• _Stored data_
-*-*-

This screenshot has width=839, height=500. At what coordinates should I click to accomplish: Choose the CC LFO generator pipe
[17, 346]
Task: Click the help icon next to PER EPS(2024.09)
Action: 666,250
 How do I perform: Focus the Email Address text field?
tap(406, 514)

-*-*-

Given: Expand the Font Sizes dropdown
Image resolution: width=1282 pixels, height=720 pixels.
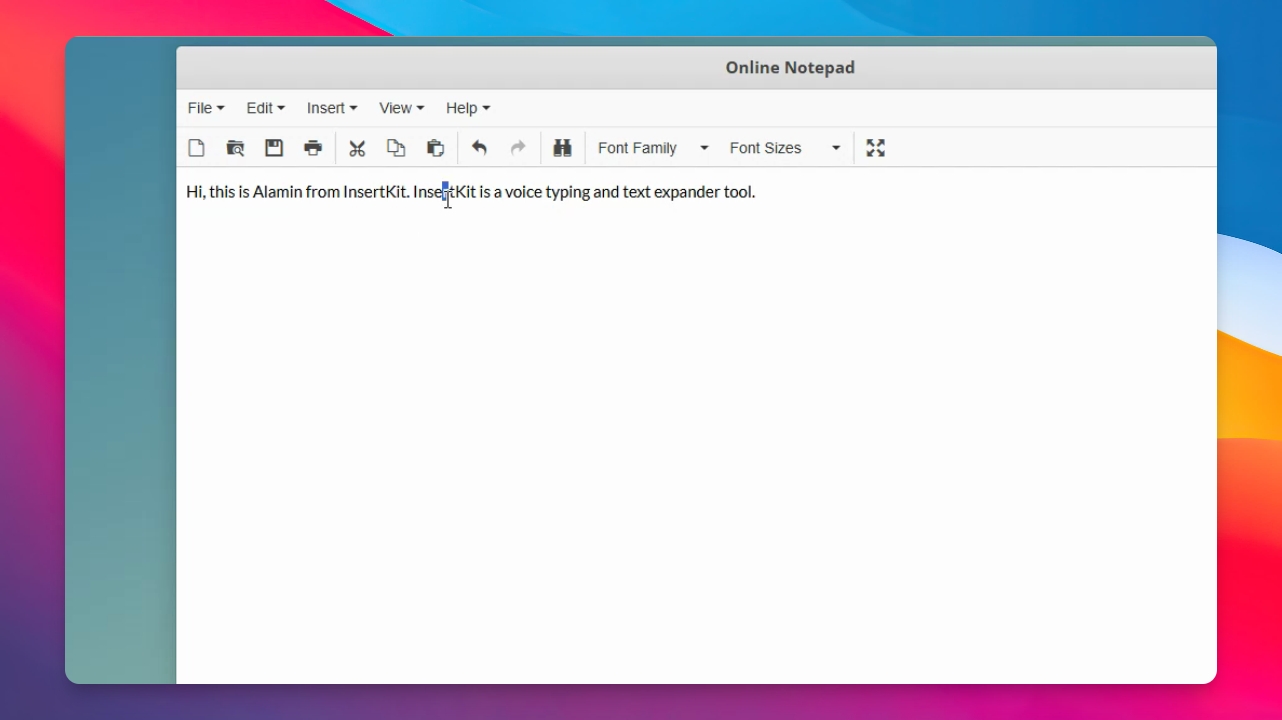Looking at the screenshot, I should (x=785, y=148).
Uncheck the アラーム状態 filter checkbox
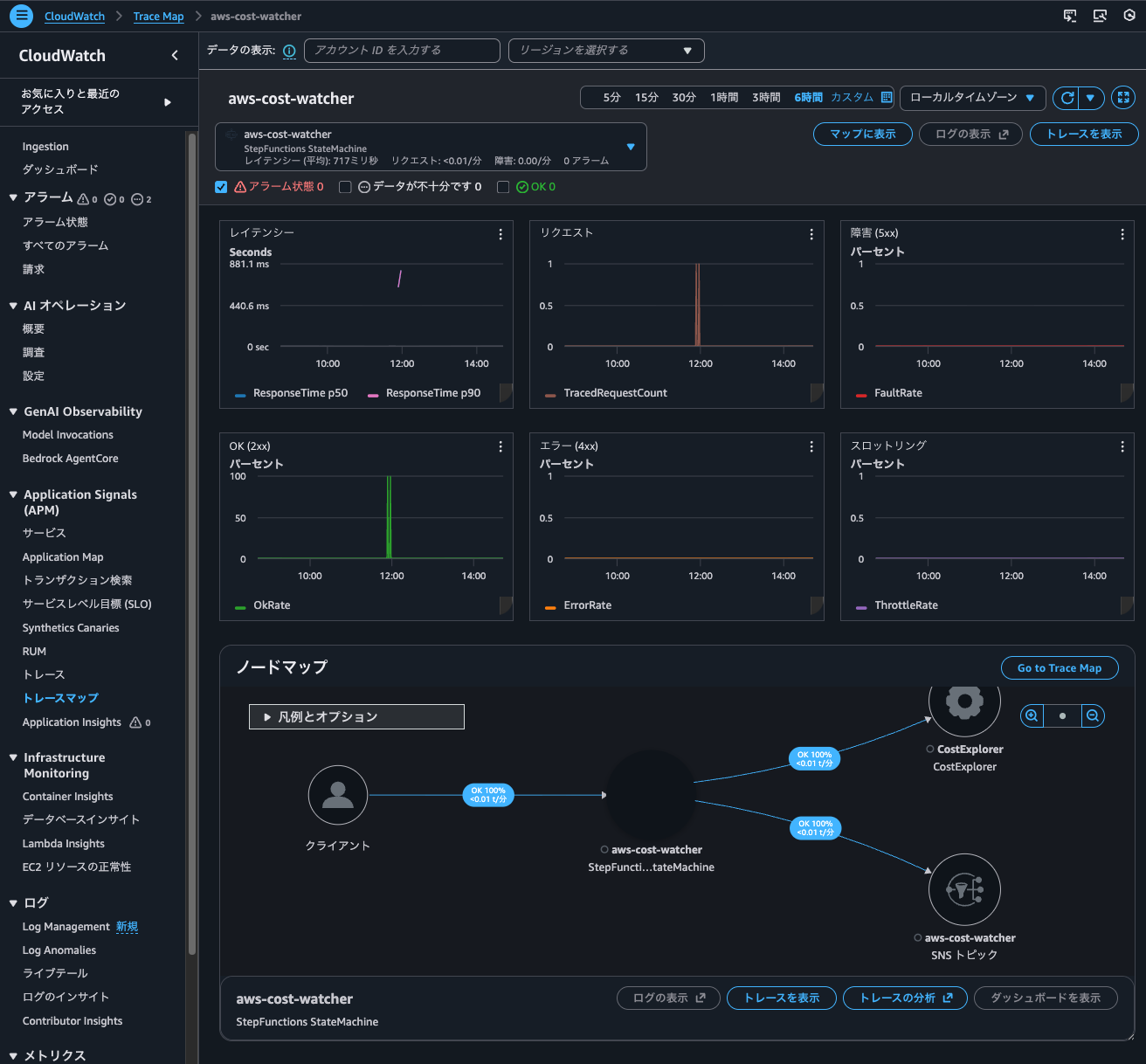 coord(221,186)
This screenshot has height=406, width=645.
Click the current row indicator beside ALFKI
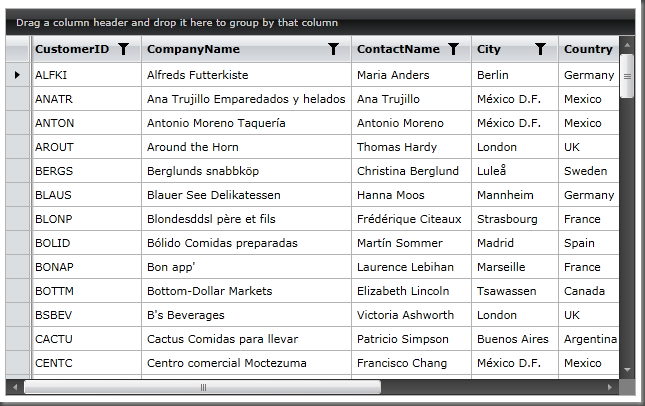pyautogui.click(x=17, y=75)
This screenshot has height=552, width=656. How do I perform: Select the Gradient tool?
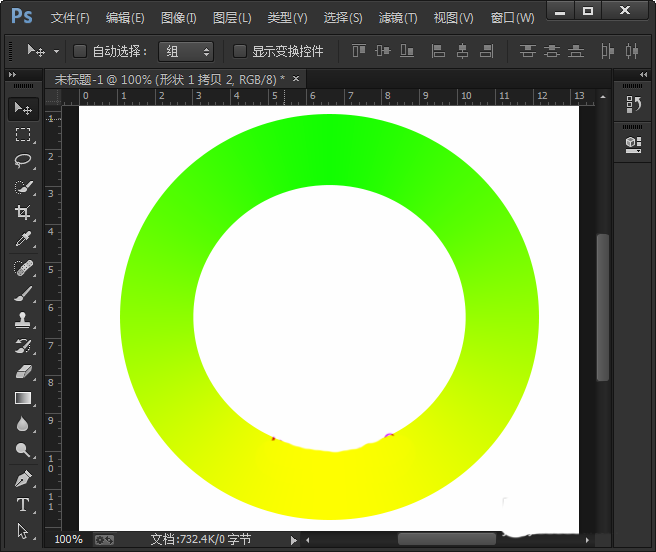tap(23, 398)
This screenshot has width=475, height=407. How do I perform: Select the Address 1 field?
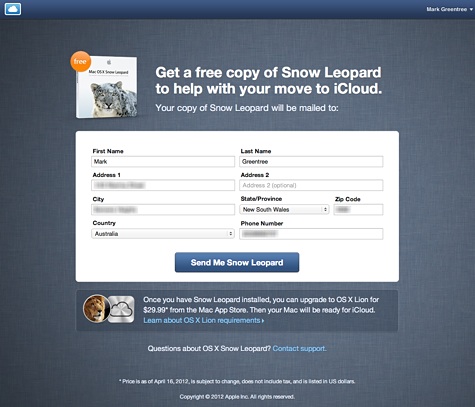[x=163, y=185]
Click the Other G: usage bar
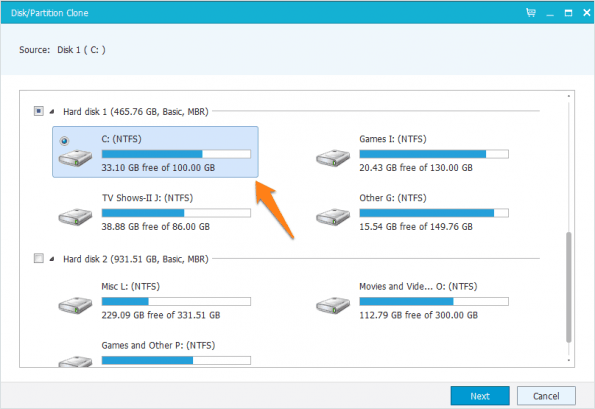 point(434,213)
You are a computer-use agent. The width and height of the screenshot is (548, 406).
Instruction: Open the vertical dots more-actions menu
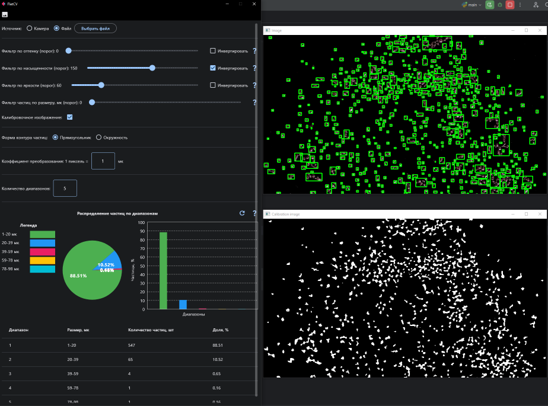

-*-*-

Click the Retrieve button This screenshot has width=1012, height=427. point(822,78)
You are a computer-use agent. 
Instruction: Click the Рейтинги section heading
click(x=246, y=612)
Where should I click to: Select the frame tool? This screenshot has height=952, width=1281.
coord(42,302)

-*-*-

• _Problem details_
Go line by line through the records above and copy each one containing "agent".

• _Solution for this problem_
You are a computer-use agent. The width and height of the screenshot is (548, 406).
You are a computer-use agent. 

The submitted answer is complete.